What is needed is an exact transcription of every entry below.

(Source data Opens)

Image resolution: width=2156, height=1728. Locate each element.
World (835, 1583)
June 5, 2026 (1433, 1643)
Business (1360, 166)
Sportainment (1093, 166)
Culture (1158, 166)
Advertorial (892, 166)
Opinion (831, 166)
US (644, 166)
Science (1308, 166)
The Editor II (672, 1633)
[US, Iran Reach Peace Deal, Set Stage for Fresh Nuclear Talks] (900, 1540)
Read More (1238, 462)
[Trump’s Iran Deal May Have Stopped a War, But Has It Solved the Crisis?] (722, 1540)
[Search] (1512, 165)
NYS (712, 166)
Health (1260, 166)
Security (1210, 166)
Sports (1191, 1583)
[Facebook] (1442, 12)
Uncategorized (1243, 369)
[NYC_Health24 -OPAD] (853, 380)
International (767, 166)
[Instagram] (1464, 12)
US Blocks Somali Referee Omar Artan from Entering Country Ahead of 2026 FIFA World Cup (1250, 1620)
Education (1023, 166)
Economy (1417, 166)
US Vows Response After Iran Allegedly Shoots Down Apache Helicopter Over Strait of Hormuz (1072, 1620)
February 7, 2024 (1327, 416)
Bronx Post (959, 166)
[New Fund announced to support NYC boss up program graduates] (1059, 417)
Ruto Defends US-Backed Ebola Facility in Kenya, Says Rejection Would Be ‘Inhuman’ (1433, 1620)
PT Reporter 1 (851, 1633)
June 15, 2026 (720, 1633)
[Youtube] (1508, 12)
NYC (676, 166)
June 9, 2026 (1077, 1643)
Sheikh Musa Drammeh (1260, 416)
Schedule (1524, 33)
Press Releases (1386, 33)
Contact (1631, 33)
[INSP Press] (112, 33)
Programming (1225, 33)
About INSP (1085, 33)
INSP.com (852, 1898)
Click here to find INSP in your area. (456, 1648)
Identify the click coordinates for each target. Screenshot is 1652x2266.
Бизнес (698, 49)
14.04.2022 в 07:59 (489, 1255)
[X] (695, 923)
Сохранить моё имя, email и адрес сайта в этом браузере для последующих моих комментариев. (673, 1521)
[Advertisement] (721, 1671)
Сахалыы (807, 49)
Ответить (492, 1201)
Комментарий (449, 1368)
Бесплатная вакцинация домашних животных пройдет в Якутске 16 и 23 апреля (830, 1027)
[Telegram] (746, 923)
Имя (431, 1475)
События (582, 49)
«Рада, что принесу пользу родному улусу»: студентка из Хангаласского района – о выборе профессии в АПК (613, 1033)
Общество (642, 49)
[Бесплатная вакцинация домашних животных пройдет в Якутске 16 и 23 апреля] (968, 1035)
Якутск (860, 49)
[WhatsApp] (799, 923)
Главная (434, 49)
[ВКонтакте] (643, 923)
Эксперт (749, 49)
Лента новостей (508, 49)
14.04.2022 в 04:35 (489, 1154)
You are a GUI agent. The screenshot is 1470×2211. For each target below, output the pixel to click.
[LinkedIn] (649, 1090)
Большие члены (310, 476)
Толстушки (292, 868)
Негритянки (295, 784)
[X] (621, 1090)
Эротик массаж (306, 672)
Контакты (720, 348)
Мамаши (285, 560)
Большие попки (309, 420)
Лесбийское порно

(Source data Closes)

_Exercise output_
Image resolution: width=2156, height=1728. Locate each element.
World (835, 1583)
June 5, 2026 (1433, 1643)
Business (1360, 166)
Sportainment (1093, 166)
Culture (1158, 166)
Advertorial (892, 166)
Opinion (831, 166)
US (644, 166)
Science (1308, 166)
The Editor II (672, 1633)
[US, Iran Reach Peace Deal, Set Stage for Fresh Nuclear Talks] (900, 1540)
Read More (1238, 462)
[Trump’s Iran Deal May Have Stopped a War, But Has It Solved the Crisis?] (722, 1540)
[Search] (1512, 165)
NYS (712, 166)
Health (1260, 166)
Security (1210, 166)
Sports (1191, 1583)
[Facebook] (1442, 12)
Uncategorized (1243, 369)
[NYC_Health24 -OPAD] (853, 380)
International (767, 166)
[Instagram] (1464, 12)
US Blocks Somali Referee Omar Artan from Entering Country Ahead of 2026 FIFA World Cup (1250, 1620)
Education (1023, 166)
Economy (1417, 166)
US Vows Response After Iran Allegedly Shoots Down Apache Helicopter Over Strait of Hormuz (1072, 1620)
February 7, 2024 (1327, 416)
Bronx Post (959, 166)
[New Fund announced to support NYC boss up program graduates] (1059, 417)
Ruto Defends US-Backed Ebola Facility in Kenya, Says Rejection Would Be ‘Inhuman’ (1433, 1620)
PT Reporter 1 (851, 1633)
June 15, 2026 (720, 1633)
[Youtube] (1508, 12)
NYC (676, 166)
June 9, 2026 (1077, 1643)
Sheikh Musa Drammeh (1260, 416)
Schedule (1524, 33)
Press Releases (1386, 33)
Contact (1631, 33)
[INSP Press] (112, 33)
Programming (1225, 33)
About INSP (1085, 33)
INSP.com (852, 1898)
Click here to find INSP in your area. (456, 1648)
Identify the click coordinates for each target. Screenshot is 1652x2266.
Бизнес (698, 49)
14.04.2022 в 07:59 (489, 1255)
[X] (695, 923)
Сохранить моё имя, email и адрес сайта в этом браузере для последующих моих комментариев. (673, 1521)
[Advertisement] (721, 1671)
Сахалыы (807, 49)
Ответить (492, 1201)
Комментарий (449, 1368)
Бесплатная вакцинация домашних животных пройдет в Якутске 16 и 23 апреля (830, 1027)
[Telegram] (746, 923)
Имя (431, 1475)
События (582, 49)
«Рада, что принесу пользу родному улусу»: студентка из Хангаласского района – о выборе профессии в АПК (613, 1033)
Общество (642, 49)
[Бесплатная вакцинация домашних животных пройдет в Якутске 16 и 23 апреля] (968, 1035)
Якутск (860, 49)
[WhatsApp] (799, 923)
Главная (434, 49)
[ВКонтакте] (643, 923)
Эксперт (749, 49)
Лента новостей (508, 49)
14.04.2022 в 04:35 (489, 1154)
You are a GUI agent. The screenshot is 1470×2211. For each target below, output the pixel to click.
[LinkedIn] (649, 1090)
Большие члены (310, 476)
Толстушки (292, 868)
Негритянки (295, 784)
[X] (621, 1090)
Эротик массаж (306, 672)
Контакты (720, 348)
Мамаши (285, 560)
Большие попки (309, 420)
Лесбийское порно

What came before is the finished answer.